青木幹雄は、その典型から奇妙なほど外れていた。国政では一貫して参議院議員であり、首相になったことも自民党総裁になったこともない。全国的な人気を競った政治家でもなければ、強烈な演説によって世論を動かした政治家でもない。それにもかかわらず、1990年代末から2000年代の自民党政治をたどると、重要な局面のかなり深いところに青木の名前が現れる。

やがて彼には「参院のドン」という呼び名が付いた。

この言葉だけを聞けば、古い自民党にいた一人のボス政治家の物語に見える。しかし、それでは青木幹雄という人物の面白さを半分も説明できない。青木の力は、単純に派閥の人数を持っていたからでも、参議院議員を命令で従わせていたからでもなかった。参議院という制度、自民党参院組織の独自性、竹下派以来の人的関係、選挙と人事に関する情報、そして衆議院と参議院、官邸と党をつなぐ調整能力が、一人の政治家のところで重なった。その結果、首相でも幹事長でもない人物が、首相でさえ無視できない存在になったのである。

青木幹雄を読むことは、政治の権力が必ずしも一番高い椅子に座っている者だけのものではないことを知ることでもある。そしてそれは、参議院の政治的意味があらためて問われている2026年の日本政治を考えるうえでも、決して過去の話ではない。

竹下登のそばで見た「人を動かす政治」

青木幹雄は1934年、島根県に生まれた。竹下登の秘書を務め、島根県議会議員を経て、1986年の参議院選挙で初当選した。青木の政治人生を考えるうえで、竹下との関係は避けて通れない。

竹下は、強烈な理念を掲げて党内を二分する政治家ではなかった。

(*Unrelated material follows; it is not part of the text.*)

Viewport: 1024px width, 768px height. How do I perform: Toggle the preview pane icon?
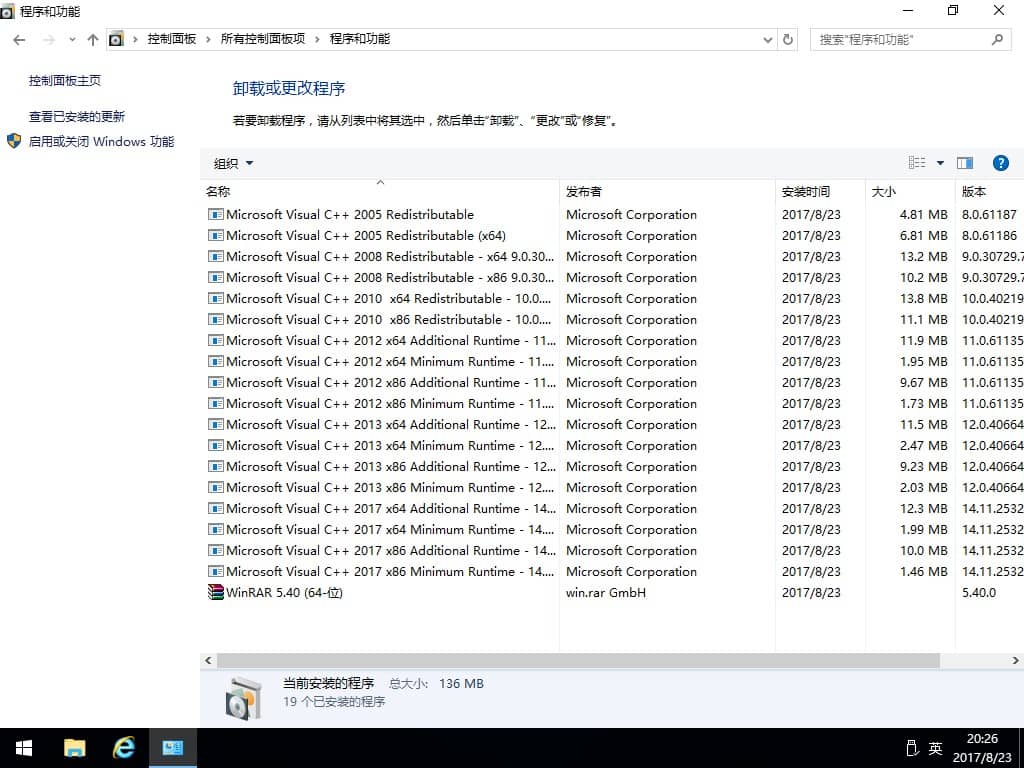click(x=965, y=163)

相手が何を求めているのかを読み、対立する政治家の間に入って妥協点を探し、人間関係の機微まで含めて巨大な自民党を動かしていく。後の時代から見れば古い派閥政治に映るかもしれないが、当時の自民党を運営するうえでは、そうした調整能力そのものが重要な政治技術だった。

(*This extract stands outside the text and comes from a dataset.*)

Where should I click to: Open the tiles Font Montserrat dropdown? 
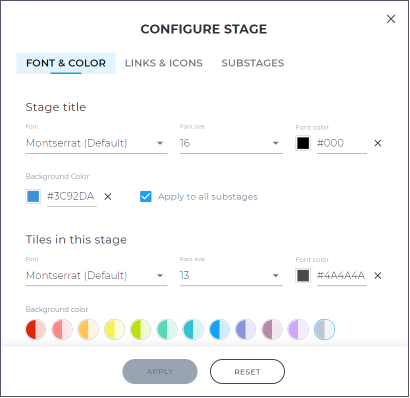click(x=96, y=276)
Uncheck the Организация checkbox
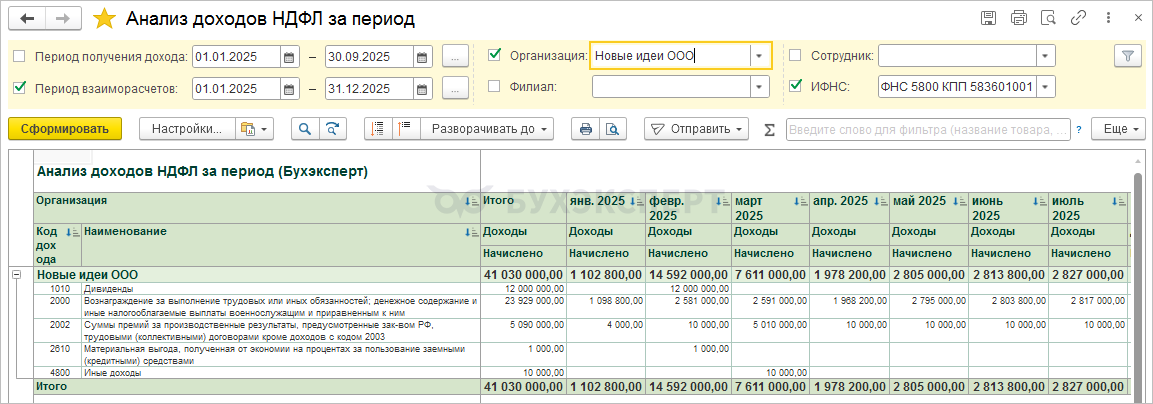This screenshot has height=404, width=1153. pos(494,56)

青木は、その政治のすぐ近くにいた。もちろん、竹下のそばにいたことだけを理由に、青木が後の調整能力を獲得したと断定することはできない。それでも、青木がその後、政策理念を大声で主張する政治家ではなく、人間関係の間をつなぐ政治家として頭角を現したことを考えれば、竹下政治の環境が彼の政治観に影響を与えたと見るのは不自然ではない。

政治家の力を役職表だけで測ると、こうした人物は見えなくなる。組織にはしばしば、正式な最高責任者とは別に、「この人に話を通しておかなければ物事が進まない」という人物が生まれる。人事の事情を知り、組織内の感情や利害を知り、誰と誰を結び付ければ案件が動くのかを理解している人物である。情報と相談がその人物のところを通過するようになれば、組織図に書かれた肩書以上の権力が生まれる。

青木が後に築いたのは、まさにこの種類の政治力だった。自分自身が首相になる必要はない。人事や選挙、法案、派閥間の調整が行われる場所に入り、その複雑な関係を結び直す役割を担えば、首相になる政治家とは別の種類の権力を持つことができる。青木は舞台の中央に立ち続ける政治家というより、舞台と舞台をつなぐ通路を押さえる政治家だった。

そもそも参議院はそれほど弱いのか

ここで素朴な疑問が生まれる。それほど政治力があるなら、なぜ青木は衆議院へ行かなかったのだろうか。

日本では首相指名や予算、条約などについて衆議院の優越が認められており、首相を目指す政治家のほとんども衆議院議員である。そのため、参議院はどうしても「二番目の議院」のように見えやすい。しかし、この見方では日本の二院制を正確には理解できない。

日本国憲法第59条では、通常の法律案は原則として衆議院と参議院の双方の可決を必要とする。参議院が否決した法律案を衆議院だけで成立させるには、出席議員の3分の2以上による再可決が必要である。政権与党が衆議院で過半数を持つことと、3分の2を持つこととの間には大きな隔たりがあるため、参議院で多数を確保できなければ、政府は法案ごとに何らかの調整を迫られる。

つまり参議院は、首相をつくる力では衆議院より弱いが、首相が進めようとする政策を止めたり、修正を迫ったりする力については決して軽い存在ではない。権力とは、自分が命令できることだけを意味するわけではない。「自分の同意がなければ相手が困る」という位置に立つこともまた、権力なのである。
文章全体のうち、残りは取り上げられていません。